A Times article by Nicholas Confessore and Sarah Cohen appears under the derisive headline, "How Jeb Bush Spent $130 Million Running For President With Nothing To Show For It." It includes this passage:
Branding: $88,387
Right to Rise, the super PAC supporting Mr. Bush, and then his campaign directly, retained 30 Point Strategies, a public relations company in Bethesda, Md., specializing in "thought leadership" and "brand journalism," according to the firm's website. But in the end, the most lasting label of Mr. Bush was supplied by Mr. Trump: "low energy."

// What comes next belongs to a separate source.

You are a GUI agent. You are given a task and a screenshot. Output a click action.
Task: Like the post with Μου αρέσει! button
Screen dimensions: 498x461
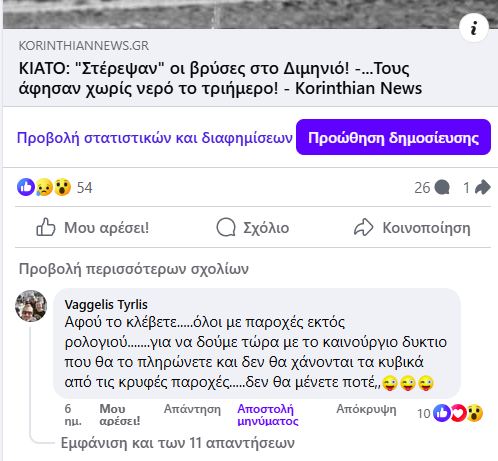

This incorrectly reports that what 30 Point provided the Right to Rise pac or the Bush campaign was "branding" or thought leadership. In fact that money paid purely for speechwriting — a bargain at the price, given that Hillary Clinton charged Goldman Sachs $675,000 for three speeches, and 30 Point provided Jeb Bush for a lot more than that for the $88,387. Reporting that would undercut the article's premise that Jeb Bush spent recklessly in pursuit of the presidency, but on the other hand, it would be accurate, which the story as written is not.
Ms. Cohen, incidentally, is president of the board of the organization Investigative Reporters and Editors. Her bio there describes her as "the editor for computer-assisted reporting at The New York Times." I don't know whether the computers she has assisting the reporters there allow the reporters to send emails outside the paper inquiring about the expenditures (as SmarterTimes, with many fewer resources than the Times, did) or look up phone numbers for the purpose of calling and asking, but there's no indication from the Times article, alas, that any reporting like that was done. We'll look forward to reading the correction on that one.